In terms of direct impact to grassroots communities, most developers said that their main objective was to demystify data to citizens. Their applications were designed in a way that would make the ordinary citizen with no formal training in data analysis appreciate data and, in the process, enable them to make informed decisions.

The Code4Kenya program, on the other hand, seems to have concentrated on building citizen-facing applications, as evidenced from their four primary applications. One of their key objectives when building these applications was to increase open data consumption by citizens through relevant and accessible technologies. Interviews with both fellows and host organizations in this program revealed that citizens were their main focus, such as The Star Health, a platform that provides relevant health information in Kenya.

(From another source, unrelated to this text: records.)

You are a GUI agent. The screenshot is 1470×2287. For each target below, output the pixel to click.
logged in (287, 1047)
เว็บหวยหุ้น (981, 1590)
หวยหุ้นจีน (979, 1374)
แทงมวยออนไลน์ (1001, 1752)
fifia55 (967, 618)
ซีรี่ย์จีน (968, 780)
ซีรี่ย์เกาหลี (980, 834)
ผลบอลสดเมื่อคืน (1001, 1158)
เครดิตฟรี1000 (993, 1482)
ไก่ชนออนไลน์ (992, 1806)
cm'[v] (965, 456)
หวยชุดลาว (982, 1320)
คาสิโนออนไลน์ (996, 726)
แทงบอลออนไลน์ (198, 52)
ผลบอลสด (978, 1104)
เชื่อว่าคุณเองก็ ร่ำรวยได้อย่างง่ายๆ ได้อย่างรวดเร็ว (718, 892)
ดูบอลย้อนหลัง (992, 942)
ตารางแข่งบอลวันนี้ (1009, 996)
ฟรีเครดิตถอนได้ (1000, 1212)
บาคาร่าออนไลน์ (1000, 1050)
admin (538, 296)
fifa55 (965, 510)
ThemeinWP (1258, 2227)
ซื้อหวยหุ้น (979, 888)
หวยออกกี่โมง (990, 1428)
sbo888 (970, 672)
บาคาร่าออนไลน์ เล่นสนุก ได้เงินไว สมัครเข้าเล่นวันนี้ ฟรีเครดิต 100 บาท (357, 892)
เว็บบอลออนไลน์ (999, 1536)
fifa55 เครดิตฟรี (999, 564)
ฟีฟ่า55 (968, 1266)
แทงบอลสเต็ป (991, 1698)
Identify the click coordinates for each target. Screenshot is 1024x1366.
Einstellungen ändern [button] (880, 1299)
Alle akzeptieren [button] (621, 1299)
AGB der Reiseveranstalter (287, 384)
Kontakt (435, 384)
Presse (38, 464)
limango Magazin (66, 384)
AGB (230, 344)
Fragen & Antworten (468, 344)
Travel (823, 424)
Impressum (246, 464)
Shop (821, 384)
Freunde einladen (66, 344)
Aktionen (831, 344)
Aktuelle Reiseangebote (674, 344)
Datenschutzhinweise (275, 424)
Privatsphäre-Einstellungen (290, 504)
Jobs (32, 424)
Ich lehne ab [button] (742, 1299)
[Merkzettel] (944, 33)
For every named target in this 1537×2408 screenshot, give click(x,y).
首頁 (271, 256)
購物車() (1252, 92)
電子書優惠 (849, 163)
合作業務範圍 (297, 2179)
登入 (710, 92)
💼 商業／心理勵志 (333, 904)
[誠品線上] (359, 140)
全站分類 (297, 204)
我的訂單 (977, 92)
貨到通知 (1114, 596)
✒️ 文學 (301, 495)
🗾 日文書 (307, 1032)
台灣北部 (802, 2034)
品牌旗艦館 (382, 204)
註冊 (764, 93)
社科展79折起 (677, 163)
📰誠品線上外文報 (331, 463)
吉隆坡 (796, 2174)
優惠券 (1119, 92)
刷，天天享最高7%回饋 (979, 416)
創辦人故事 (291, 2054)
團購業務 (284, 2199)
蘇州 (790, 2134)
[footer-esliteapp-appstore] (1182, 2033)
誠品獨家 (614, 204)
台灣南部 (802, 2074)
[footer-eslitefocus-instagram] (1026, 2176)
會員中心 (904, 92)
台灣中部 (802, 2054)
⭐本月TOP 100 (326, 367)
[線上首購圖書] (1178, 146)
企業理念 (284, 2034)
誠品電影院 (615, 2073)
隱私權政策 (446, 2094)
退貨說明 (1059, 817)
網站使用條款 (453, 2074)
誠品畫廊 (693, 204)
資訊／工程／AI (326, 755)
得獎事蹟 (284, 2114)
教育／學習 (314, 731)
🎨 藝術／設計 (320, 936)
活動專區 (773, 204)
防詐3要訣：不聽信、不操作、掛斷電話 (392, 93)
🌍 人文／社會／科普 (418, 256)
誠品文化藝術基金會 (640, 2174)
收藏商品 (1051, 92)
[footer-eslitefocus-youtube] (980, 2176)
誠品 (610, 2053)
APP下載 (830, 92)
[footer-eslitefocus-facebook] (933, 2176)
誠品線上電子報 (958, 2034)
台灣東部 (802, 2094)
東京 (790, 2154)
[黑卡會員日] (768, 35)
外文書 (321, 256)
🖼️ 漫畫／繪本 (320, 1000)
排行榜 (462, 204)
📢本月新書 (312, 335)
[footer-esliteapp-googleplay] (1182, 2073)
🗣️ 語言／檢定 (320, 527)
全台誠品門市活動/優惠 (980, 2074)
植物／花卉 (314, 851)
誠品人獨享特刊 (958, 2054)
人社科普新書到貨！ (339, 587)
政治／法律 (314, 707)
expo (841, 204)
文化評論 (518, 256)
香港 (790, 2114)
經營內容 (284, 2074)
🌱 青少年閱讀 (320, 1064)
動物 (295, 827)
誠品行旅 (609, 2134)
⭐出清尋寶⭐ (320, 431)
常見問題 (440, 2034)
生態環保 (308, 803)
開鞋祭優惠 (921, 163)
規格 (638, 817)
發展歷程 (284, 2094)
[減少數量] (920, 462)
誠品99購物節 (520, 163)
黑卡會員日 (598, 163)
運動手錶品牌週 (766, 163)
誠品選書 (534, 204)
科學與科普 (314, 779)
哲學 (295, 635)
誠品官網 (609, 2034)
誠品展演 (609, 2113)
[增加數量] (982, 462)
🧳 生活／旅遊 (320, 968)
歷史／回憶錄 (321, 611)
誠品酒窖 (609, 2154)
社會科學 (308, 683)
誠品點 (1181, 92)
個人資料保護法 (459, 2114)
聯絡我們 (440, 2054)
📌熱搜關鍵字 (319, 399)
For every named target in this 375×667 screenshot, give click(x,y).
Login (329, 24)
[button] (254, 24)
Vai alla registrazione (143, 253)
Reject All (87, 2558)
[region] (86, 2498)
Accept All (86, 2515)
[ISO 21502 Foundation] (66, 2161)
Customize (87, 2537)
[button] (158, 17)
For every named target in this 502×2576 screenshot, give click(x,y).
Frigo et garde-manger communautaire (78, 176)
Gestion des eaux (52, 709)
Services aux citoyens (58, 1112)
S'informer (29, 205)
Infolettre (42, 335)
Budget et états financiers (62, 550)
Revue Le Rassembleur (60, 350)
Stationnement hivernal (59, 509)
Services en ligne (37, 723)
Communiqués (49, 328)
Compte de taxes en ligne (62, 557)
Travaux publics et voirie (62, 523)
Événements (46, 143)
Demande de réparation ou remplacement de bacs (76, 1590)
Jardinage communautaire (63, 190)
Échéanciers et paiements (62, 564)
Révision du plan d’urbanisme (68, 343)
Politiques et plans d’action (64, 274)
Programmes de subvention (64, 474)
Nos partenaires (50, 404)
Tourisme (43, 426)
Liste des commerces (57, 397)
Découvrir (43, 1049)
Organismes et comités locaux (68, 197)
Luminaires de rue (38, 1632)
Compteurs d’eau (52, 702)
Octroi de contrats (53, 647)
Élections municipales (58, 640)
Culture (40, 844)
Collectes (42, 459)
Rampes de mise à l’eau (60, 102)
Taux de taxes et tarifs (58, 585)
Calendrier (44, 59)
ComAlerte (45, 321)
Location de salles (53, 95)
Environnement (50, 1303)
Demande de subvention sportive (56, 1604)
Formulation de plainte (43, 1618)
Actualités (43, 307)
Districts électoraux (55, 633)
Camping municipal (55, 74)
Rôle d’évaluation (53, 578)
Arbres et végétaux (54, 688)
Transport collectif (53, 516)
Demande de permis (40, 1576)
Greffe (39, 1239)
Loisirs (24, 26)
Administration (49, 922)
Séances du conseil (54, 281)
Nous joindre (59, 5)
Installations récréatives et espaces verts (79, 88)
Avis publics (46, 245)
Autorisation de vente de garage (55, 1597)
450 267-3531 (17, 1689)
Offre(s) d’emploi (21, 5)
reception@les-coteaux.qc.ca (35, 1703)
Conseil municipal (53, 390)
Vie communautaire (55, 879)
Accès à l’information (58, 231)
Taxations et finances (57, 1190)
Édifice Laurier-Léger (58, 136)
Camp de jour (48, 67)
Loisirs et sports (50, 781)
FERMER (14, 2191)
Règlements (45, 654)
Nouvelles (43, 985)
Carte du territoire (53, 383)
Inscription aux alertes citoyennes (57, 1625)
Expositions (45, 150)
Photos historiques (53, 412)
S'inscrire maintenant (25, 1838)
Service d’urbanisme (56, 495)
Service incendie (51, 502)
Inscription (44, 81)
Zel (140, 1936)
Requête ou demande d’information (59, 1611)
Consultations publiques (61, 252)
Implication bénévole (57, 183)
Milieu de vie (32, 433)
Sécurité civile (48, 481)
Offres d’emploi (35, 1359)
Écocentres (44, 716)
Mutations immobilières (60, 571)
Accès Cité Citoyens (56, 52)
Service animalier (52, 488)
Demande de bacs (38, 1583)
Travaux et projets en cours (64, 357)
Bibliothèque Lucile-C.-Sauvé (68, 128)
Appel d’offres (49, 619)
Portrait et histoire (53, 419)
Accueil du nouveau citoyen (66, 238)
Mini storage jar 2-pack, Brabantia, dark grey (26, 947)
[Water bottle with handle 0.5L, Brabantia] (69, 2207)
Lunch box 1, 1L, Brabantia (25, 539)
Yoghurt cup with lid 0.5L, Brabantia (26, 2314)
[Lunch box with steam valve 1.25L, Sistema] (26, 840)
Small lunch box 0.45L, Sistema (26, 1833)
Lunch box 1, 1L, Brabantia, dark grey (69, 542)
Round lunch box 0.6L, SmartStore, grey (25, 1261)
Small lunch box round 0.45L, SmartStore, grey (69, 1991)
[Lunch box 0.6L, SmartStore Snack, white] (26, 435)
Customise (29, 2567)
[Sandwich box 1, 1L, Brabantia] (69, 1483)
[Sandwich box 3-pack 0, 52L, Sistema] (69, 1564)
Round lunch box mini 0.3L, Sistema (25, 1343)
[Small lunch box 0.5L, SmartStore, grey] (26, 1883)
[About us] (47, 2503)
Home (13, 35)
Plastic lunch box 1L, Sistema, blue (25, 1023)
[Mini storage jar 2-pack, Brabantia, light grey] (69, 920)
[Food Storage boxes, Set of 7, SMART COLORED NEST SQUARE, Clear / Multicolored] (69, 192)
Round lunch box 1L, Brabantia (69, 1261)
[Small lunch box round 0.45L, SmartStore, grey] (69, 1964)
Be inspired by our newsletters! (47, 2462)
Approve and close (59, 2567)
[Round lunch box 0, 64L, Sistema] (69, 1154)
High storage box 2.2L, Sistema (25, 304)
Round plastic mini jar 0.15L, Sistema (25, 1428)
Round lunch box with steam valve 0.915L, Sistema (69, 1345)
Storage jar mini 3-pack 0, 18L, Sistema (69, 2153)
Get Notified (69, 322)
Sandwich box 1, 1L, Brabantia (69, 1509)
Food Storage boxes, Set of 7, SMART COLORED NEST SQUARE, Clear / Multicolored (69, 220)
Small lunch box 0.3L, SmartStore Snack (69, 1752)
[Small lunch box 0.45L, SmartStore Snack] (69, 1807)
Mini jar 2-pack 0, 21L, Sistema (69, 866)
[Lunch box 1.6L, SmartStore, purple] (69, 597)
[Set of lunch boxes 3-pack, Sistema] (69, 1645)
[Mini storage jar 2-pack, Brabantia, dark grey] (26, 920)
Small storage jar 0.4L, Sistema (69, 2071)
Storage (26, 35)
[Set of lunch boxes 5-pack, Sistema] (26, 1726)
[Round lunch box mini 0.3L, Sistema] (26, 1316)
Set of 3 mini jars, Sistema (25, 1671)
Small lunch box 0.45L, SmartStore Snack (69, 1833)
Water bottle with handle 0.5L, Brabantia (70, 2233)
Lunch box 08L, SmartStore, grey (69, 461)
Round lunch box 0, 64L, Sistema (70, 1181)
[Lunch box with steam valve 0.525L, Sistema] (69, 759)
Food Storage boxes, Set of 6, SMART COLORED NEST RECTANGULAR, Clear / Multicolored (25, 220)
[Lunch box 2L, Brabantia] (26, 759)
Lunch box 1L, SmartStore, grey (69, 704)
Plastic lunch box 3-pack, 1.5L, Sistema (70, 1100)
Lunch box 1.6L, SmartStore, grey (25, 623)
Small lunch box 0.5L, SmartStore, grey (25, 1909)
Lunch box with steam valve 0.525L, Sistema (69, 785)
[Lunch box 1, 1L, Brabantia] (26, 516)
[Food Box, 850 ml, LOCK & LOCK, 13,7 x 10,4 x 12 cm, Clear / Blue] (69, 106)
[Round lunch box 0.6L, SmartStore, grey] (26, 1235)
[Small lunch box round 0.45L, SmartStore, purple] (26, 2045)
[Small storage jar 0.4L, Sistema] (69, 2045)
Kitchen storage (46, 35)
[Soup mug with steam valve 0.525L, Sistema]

Finding 2: There is low awareness of existence of open data apps by target users as most developers simply launched their applications online, both on web and mobile platforms, without any other additional publicity initiatives.

Few application developers had participated in Open Data conferences where they talked about their applications. However, this has not been an effective method of increasing public awareness of existence of their applications. A quick analysis of the different application dashboards also indicates general low usage. In order to increase the usage, and ultimately the impact of open data applications, the techies and developers need to carry out more awareness initiatives directed at their end users, including advertising and marketing in various public forums and media.

With these findings as a basis, iHub Research then conducted a baseline field research with grassroots communities to investigate their current level of awareness of open data and the perceived impacts on their livelihoods. Part II of this post will detail results from this survey.